Траян жестом приказал гвардейцу Приска пропустить.
Трибун вошел, остановился перед императором. Поднял руку:
– Наилучший принцепс, укрепления этого города таковы, что наша армия его взять не сможет…
Только сейчас он увидел стоящего чуть справа в глубине императорской палатки Афрания Декстра. Центурион фрументариев смотрел на Приска, окаменев. Будто увидел горгону Медузу.
– Мы просто зря положим под стенами людей. Они добыли тебе победу под Ктесифоном, а ты отправляешь их на смерть лишь для того, чтобы обратить в пыль этот непокорный город. Мы сможем с ними договориться… можем. Потом. Но не сейчас. Сейчас – нет. Сейчас мы в заднице.
Сказав это, трибун повернулся и вышел. И опять он ощутил ту прежнюю ледяную тишину за спиной. Хотя лагерь вокруг шумел – отдавали приказы центурионы, ржали лошади, ругались водоносы, но весь этот шум не мог поглотить ледяное молчание императора.
«Вот же лысая задница… а ведь я мог бы быть неплохим легатом. Даже отличным легатом… Но я должен был это сказать… Должен…»
Приск, измотанный и едва держащийся на ногах, добрался наконец до своей палатки.
– Пить… – первым делом воскликнул он и попытался повесить на столб, подпиравший палатку, шлем. Но пальцы почему-то не слушались. Измятый шлем покатился по земле.
Менений, выполнявший при трибуне теперь роль денщика, подал ему бокал.
Приск сделал глоток, сморщился и выплюнул:
– Что ты мне дал?
– Воду.
– Она же горькая! Будто морская…
– Другой нет.
– Надо уходить отсюда… – вмешался в разговор Кука. – Я только что то же самое сказал императору…
– Он спросил у тебя совета?
– Ну да… когда я выставлял караул.
– И как он это воспринял?
– Без восторга…
Кука протянул Приску бурдюк с вином:
– Все, что есть, приятель, извини…
Трибун сделал пару глотков.
– Раны тоже полей вином, – посоветовал Кука.
– Раны?
Приск поглядел на руки и увидел, что на коже вздуваются волдыри. Менений помог ему снять браслет – кожа отошла от руки полосами вместе с металлом. Приск до того мгновения не чувствовал боли, а тут руки вспыхнули огнем.
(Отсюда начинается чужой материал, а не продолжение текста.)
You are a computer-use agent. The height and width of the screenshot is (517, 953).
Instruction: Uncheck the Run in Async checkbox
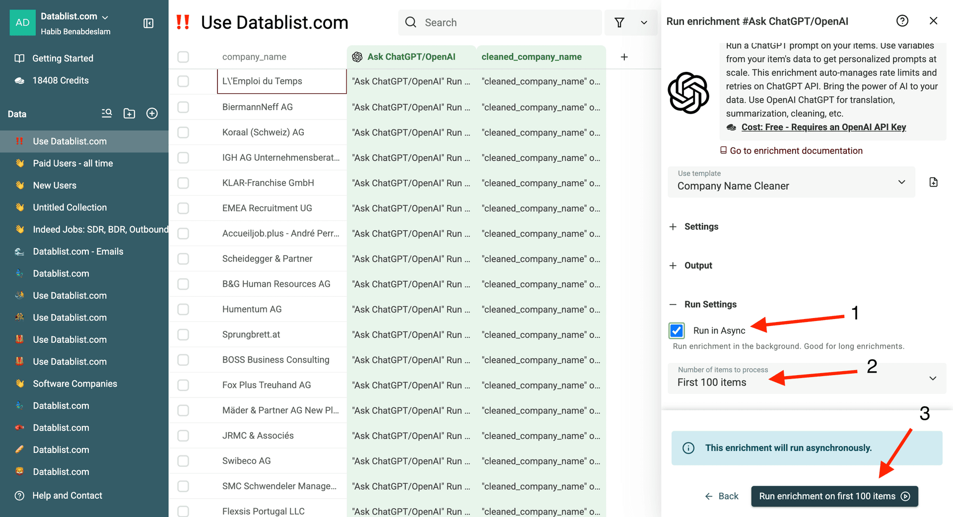click(x=677, y=330)
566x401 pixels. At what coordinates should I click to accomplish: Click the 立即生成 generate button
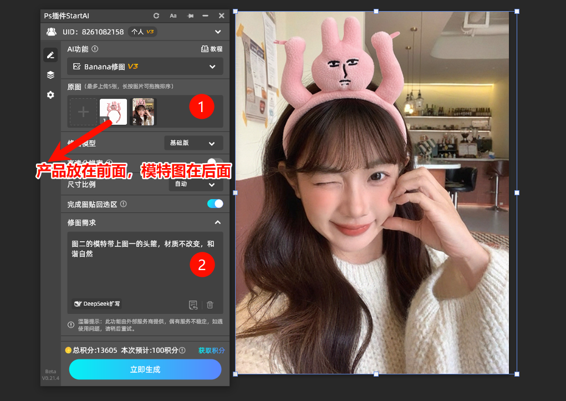click(x=145, y=369)
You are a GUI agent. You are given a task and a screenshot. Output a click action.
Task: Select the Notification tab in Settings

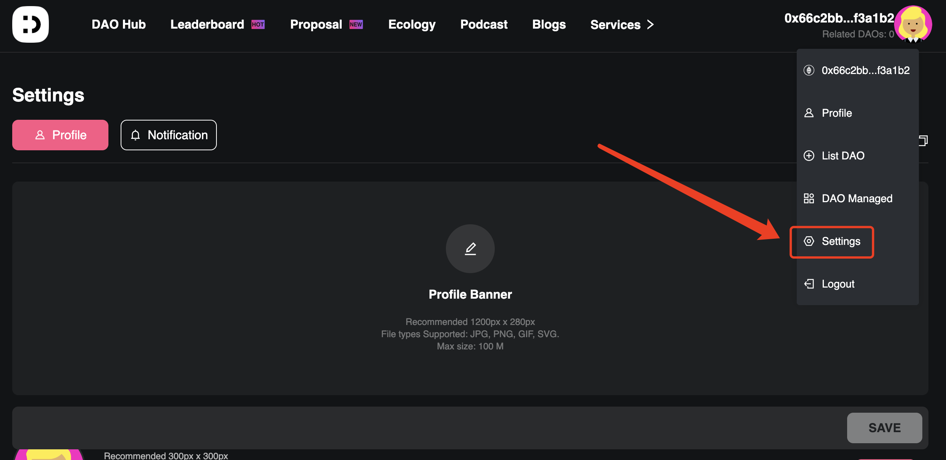point(168,134)
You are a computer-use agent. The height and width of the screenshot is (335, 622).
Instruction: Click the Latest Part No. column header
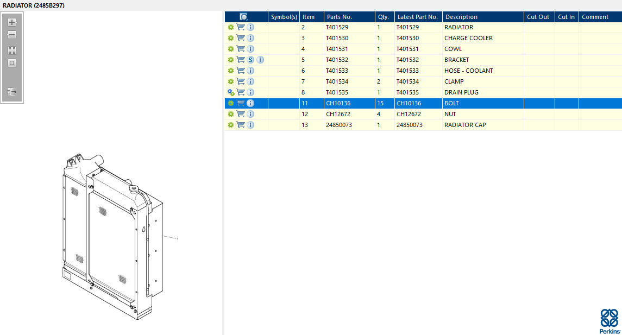[417, 17]
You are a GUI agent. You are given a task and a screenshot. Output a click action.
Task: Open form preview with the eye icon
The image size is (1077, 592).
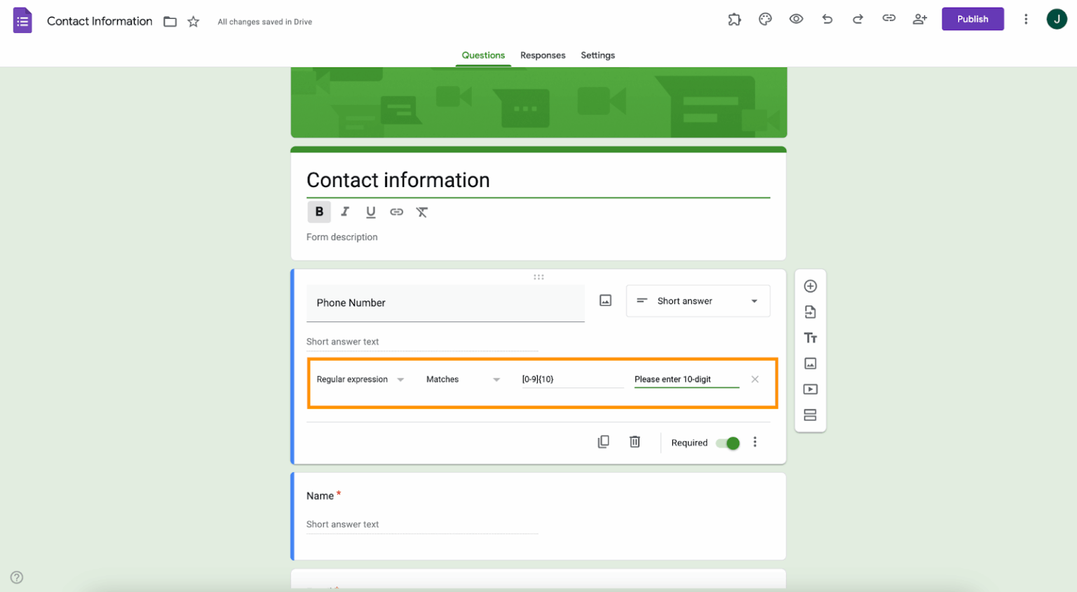796,19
– Вином не надо, – заявил Менений. – У нас от ожогов пользовали мазь на оливковом масле, и у меня она с собой.
Он достал глиняную баночку, снял крышку и принялся осторожно накладывать жирный густой состав на обожженные места. Обмазал и лицо – нос и щеки.
Потом помог снять трибуну доспех, кожаную лорику с пристегнутыми к ней птеригами, тунику… Нашлись еще ожоги – на бедрах, на спине, на плечах, не сильные – в основном красные пятна, но кое-где дошло и до пузырей. Через полчаса Приск весь блестел от жирной мази. А горшочек Менения оказался пуст.